■ What is being asked: Quote the passage below on anisotropic light propagation from "In contrast, in" up to and including "microstructure are involved.".

■ Page:
In the theoretical study it was assumed that the turbid medium consists of both aligned cylindrical and spherical scatterers. Scattering at the cylindrical microstructure causes the anisotropy in the light propagation. More quantitatively, by performing a series of Monte Carlo simulations, we found that the degree of anisotropy depends mainly on the ratio between ${\mu }_{s,\mathrm{cyl}}^{\prime }$ and ${\mu }_{s,\mathrm{iso}}^{\prime }$ . Further investigations showed that anisotropic light propagation is practically not influenced by the absorption coefficient (data not shown). Additionally, two different aligned microstructures were examined, describing collagen fibers in tendon and tubules in dentin. We found that the influence of the optical and geometrical properties of the cylinders on the anisotropic light propagation is marginal as long as ${\mu }_{s,\mathrm{cyl}}^{\prime }$ is the same.

We examined errors in determining the optical coefficients of turbid media having an anisotropic microstructure when commonly applied isotropic solutions of the diffusion equation are employed. In the steady-state domain, it was found that the reduced scattering and absorption coefficients derived with the diffusion solutions depend strongly on the measurement direction on the surface, as was already reported in the literature.^{7, 8, 10} In this study, however, we presented a quantitative comparison with the true optical properties. Even when the $\varphi$ dependence is averaged over the entire $360\mathrm{deg}$ , the derived optical properties have large errors. Thus, in the steady-state domain the determination of the optical properties using an isotropic model can cause large errors when applied to tissue having anisotropic optical properties, at least if a part of the spatially resolved reflectance is measured at distances for which $\rho \stackrel{̸}{\gg }1∕{\mu }_s^{\prime }$ .

In contrast, in the time domain it was shown theoretically and with experiments on tendon tissue that the fitted absorption coefficient does not depend on the measuring direction, if the distance between the source and detector is sufficiently large $(\rho \gg 1∕{\mu }_s^{\prime })$ . For smaller distances, coupling of the derived absorption and the reduced scattering coefficients can be seen as similar to the steady-state domain.

In in vivo investigations, the anisotropy of the fitted optical coefficients is probably smaller, because normally many different tissue types with a different aligned microstructure are involved.

■ Listed records:
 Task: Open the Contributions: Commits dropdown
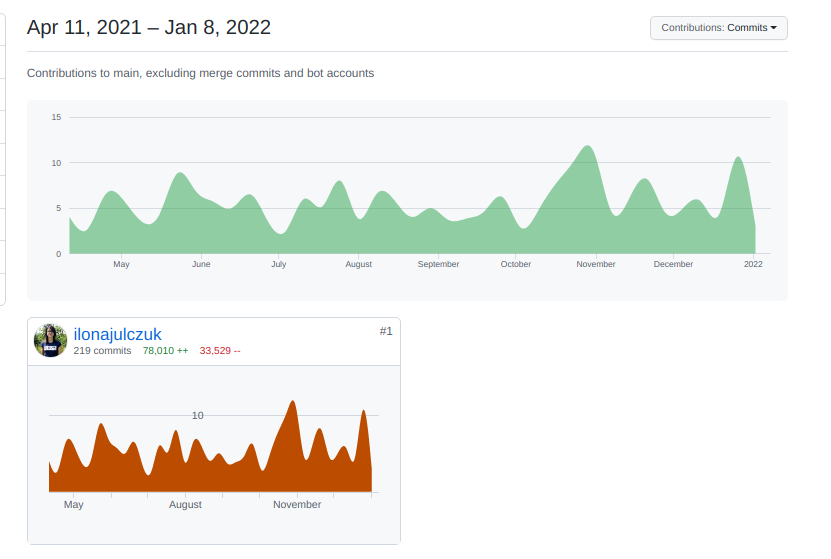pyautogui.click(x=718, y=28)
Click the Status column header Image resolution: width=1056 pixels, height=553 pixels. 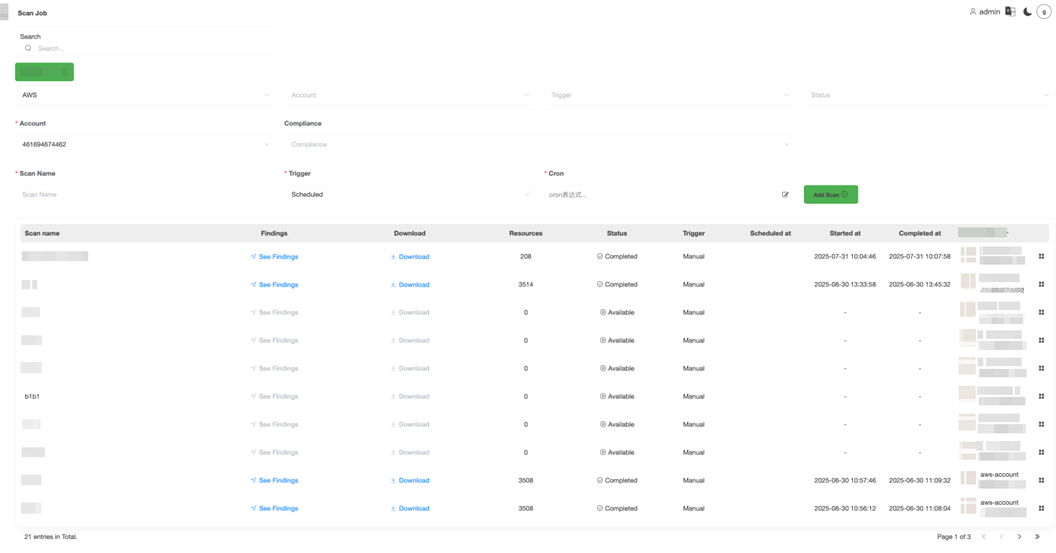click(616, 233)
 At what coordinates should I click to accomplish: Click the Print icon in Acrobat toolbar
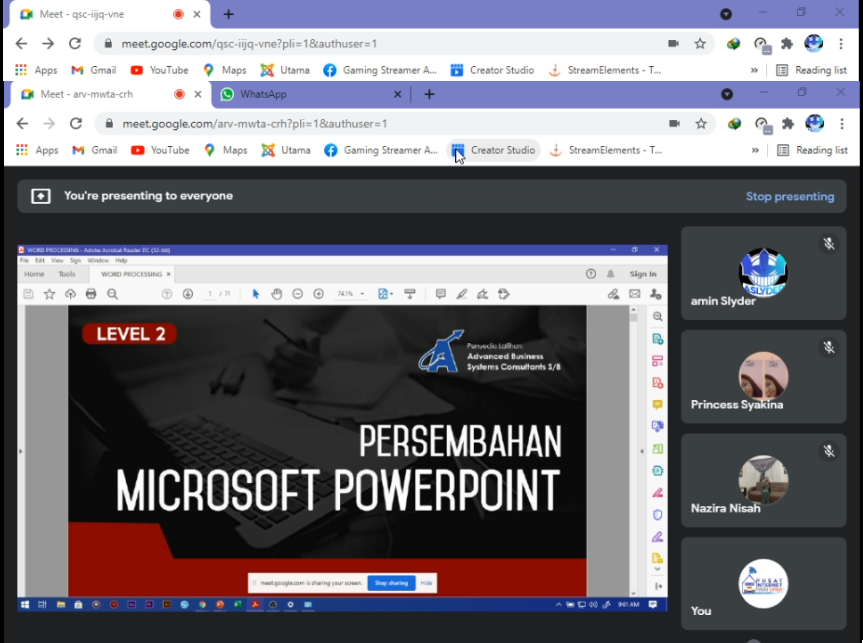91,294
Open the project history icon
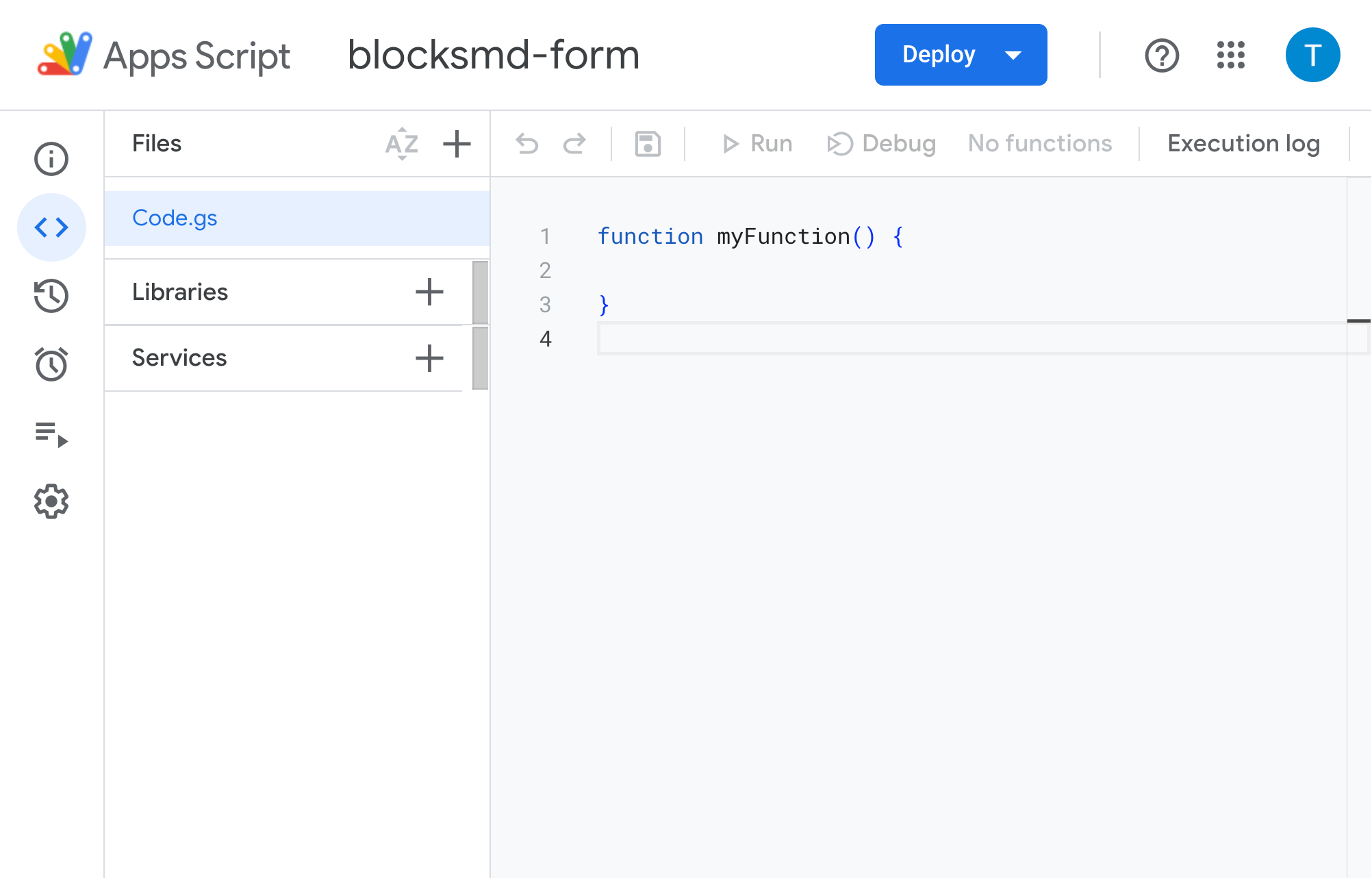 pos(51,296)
...
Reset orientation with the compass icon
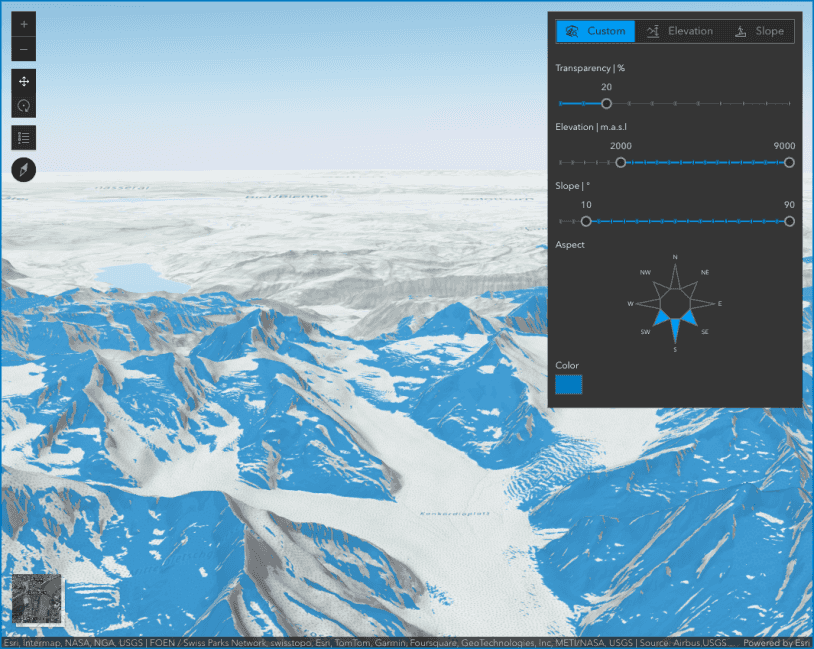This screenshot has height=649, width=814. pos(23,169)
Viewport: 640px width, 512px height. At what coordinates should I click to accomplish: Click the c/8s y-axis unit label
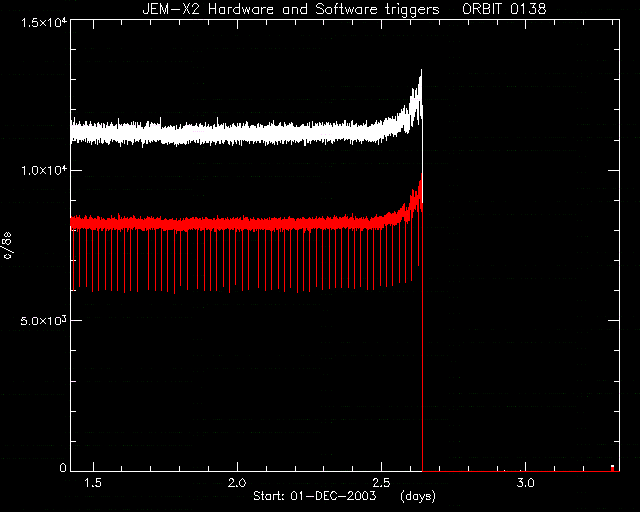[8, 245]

■ The solution:
In contrast, in the time domain it was shown theoretically and with experiments on tendon tissue that the fitted absorption coefficient does not depend on the measuring direction, if the distance between the source and detector is sufficiently large $(\rho \gg 1∕{\mu }_s^{\prime })$ . For smaller distances, coupling of the derived absorption and the reduced scattering coefficients can be seen as similar to the steady-state domain.

In in vivo investigations, the anisotropy of the fitted optical coefficients is probably smaller, because normally many different tissue types with a different aligned microstructure are involved.